“Majestoso” ou o clássico da homofobia x misoginia?
Na partida disputada entre São Paulo x Corinthians no dia 26/03/2017, válida pelo Campeonato Paulista, mais do que o placar final da partida, empate em 1 a 1, e o futebol insosso apresentado pelas duas equipes, o clássico ganhou destaque por provocações feitas por jogadores dos dois times antes e durante o jogo.
A polêmica foi iniciada na véspera do jogo, quando Kazim, atacante do Corinthians – fora da partida por conta de uma lesão – postou uma foto do aniversário do filho na sua página na rede social Instagram.
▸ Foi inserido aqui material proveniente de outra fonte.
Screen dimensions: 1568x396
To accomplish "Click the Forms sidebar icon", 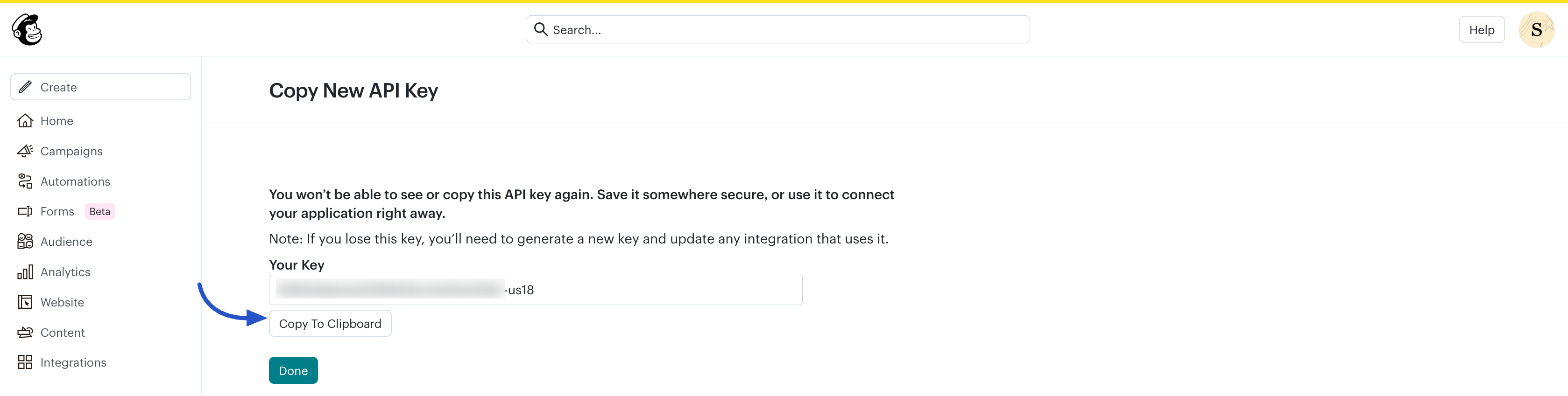I will coord(25,211).
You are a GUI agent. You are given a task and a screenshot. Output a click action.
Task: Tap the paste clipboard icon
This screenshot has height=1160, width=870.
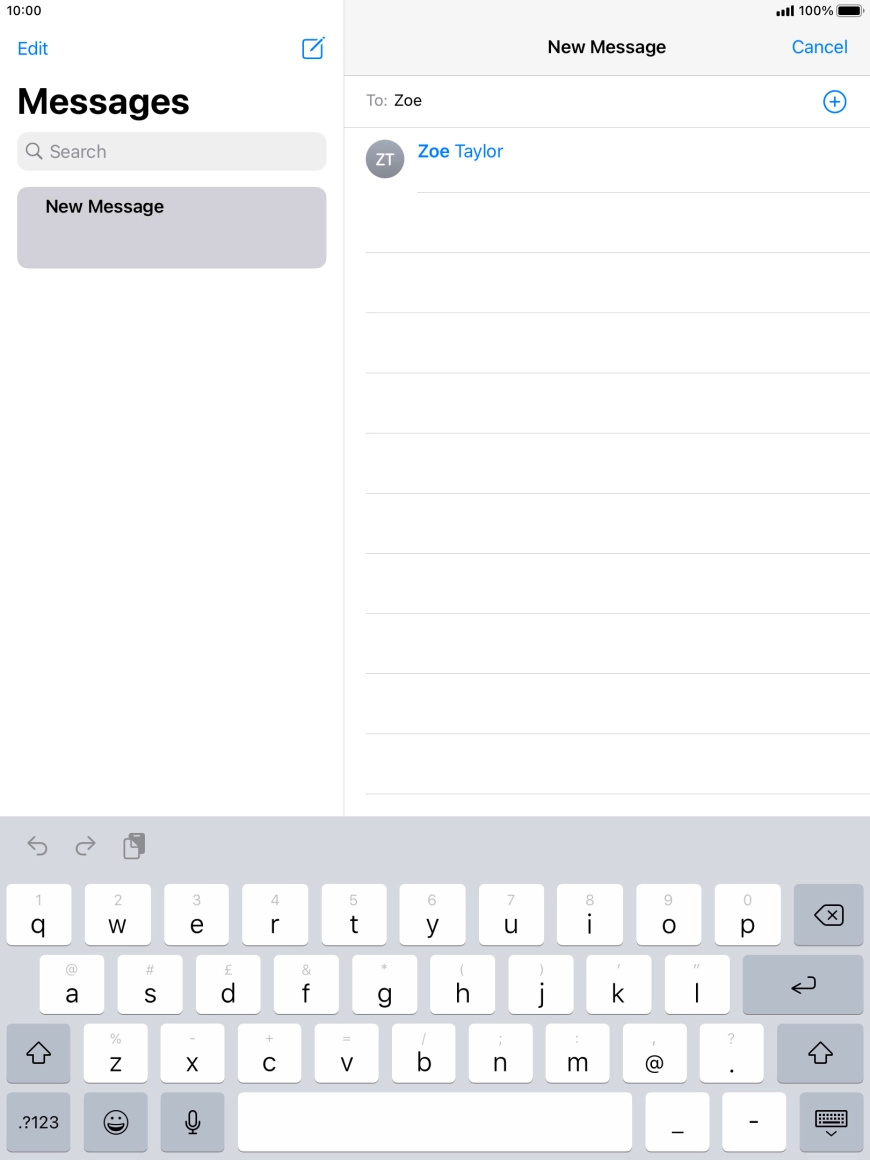click(x=133, y=846)
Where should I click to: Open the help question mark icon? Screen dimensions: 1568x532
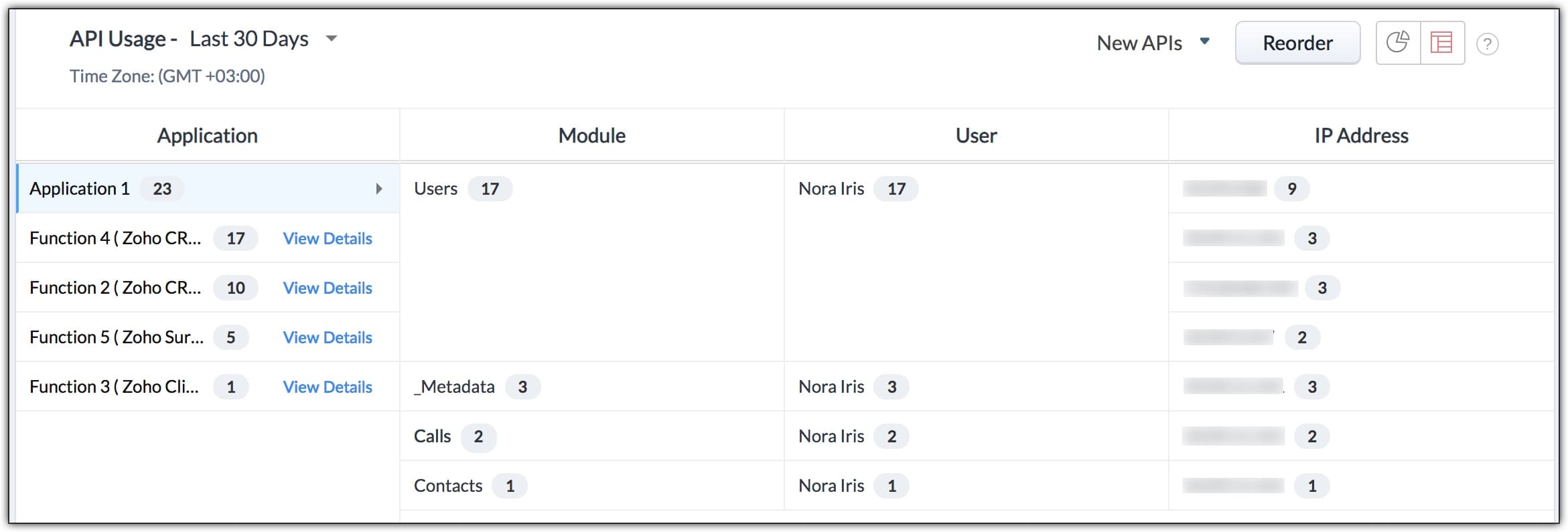[x=1487, y=44]
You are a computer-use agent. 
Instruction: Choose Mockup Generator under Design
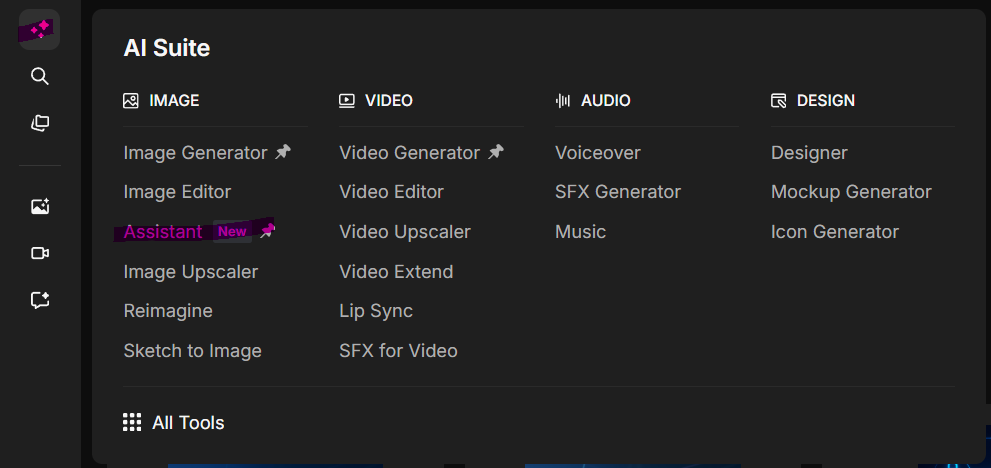(850, 192)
Um dos comentários na imagem foi feito pelo colega de time, o meio-campista Gabriel, parabenizando Kazim e sua família. Em resposta, o “Gringo da Favela” (apelido com o qual Kazim se auto intitulou ao chegar no time alvinegro) disse: “brigado, meu irmão!!! Tmj (Tamo Junto) Amanhã pra cima dos bambis!! (sic)“.
Dado o caráter público e aberto da rede social o que, a princípio, poderia ser interpretado como uma mensagem de agradecimento e incentivo a um colega de time, acabou ganhando ampla repercussão pela mídia esportiva e por torcedores dos dois times, uma vez que o atleta referia-se ao time do São Paulo pelo termo de conotação homofóbica “bambi”. Alguns dos principais portais esportivos brasileiros (Globoesporte.com, ESPN.com, UOL Esporte e Lance!), que dão amplo destaque ao futebol, repercutiram o caso para chamar a atenção ao clássico. [1]
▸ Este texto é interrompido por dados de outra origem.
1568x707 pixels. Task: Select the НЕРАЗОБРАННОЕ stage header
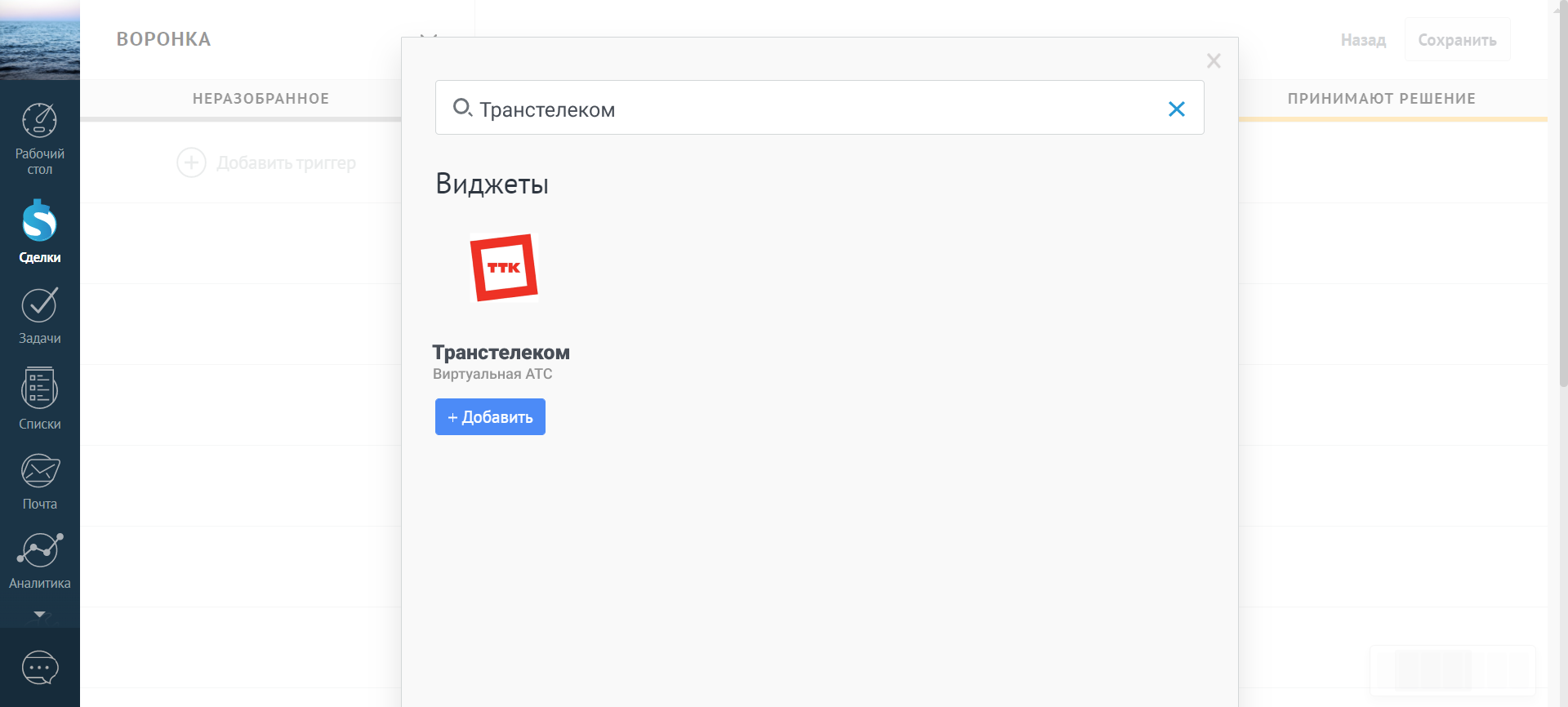coord(261,99)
Enquanto o ESPN tratou o termo como uma “provocação” ao adversário, o Globoesporte interpretou como uma “brincadeira de mau gosto”. Já o Lance!/UOL foi mais enfático, ainda que com certa ambiguidade, ao entender que o “bambi” teve conotação de “piada homofóbica”.
No dia seguinte, durante o jogo, o zagueiro são-paulino Maicon após marcar o gol que abria o placar da partida, comemorou fazendo um gesto que imitava uma galinha, como forma de provocação ao Corinthians. No final da partida os repórteres o questionaram se ele teve realmente havia imitado uma galinha. Apesar de não assumir a provocação, Maicon explicitou o seu incômodo com Kazim e o comentário feito por ele no Instagram: “Foi uma comemoração que veio na hora, não é provocação. Não sou igual a certos babacas que ficam na internet falando gracinhas aqui e ali, nem jogar jogam. Quer dar uma de favelado”. Na mesma entrevista, outra fala sua ganhou destaque: “O futebol está ficando muito chato”.[2] Tal fala expõe uma visão ainda muito disseminada por aqueles que vivenciam o jogo, de que o futebol é um universo a parte da sociedade, sintetizada pelo popular jargão boleiro de que “o que acontece no campo, morre no campo”.
No episódio, passou praticamente despercebido ao olhar da mídia esportiva o caráter misógino do termo usado por Maicon ao se referir ao Corinthians. “Galinha”, no futebol, simboliza covardia e fraqueza em momentos decisivos e, no caso da rivalidade entre São Paulo e Corinthians, pode ser entendida como uma feminização do gavião, ave símbolo da principal torcida organizada do Corinthians, a Gaviões da Fiel. “Galinha” também é uma estratégia de torcedores são-paulinos para responder ao “bambi”, ofensa usada para associar o São Paulo e sua torcida à homossexualidade. O apelido se popularizou no final da década de 1990, quando o ex-jogador corinthiano Vampeta falou para jornalistas que “bambi” era a forma como ele se referia aos seus colegas que jogavam pelo São Paulo, justamente por não terem uma performance[3] considerada condizente com a de um “boleiro”.
Tomando como base o conceito de masculinidade hegemônica, formulado pelo antropólogo português Miguel Vale de Almeida (2000), o futebol no Brasil se consolidou como um “jogo pra macho”, esporte cujo praticante e participante “natural” é o homem cisgênero e heterossexual. Nesse contexto, mulheres, homens homossexuais e pessoas LGBT, em geral, não se enquadram à norma que orienta e regula comportamentos e posturas dos atores sociais[4] participantes do futebol profissional.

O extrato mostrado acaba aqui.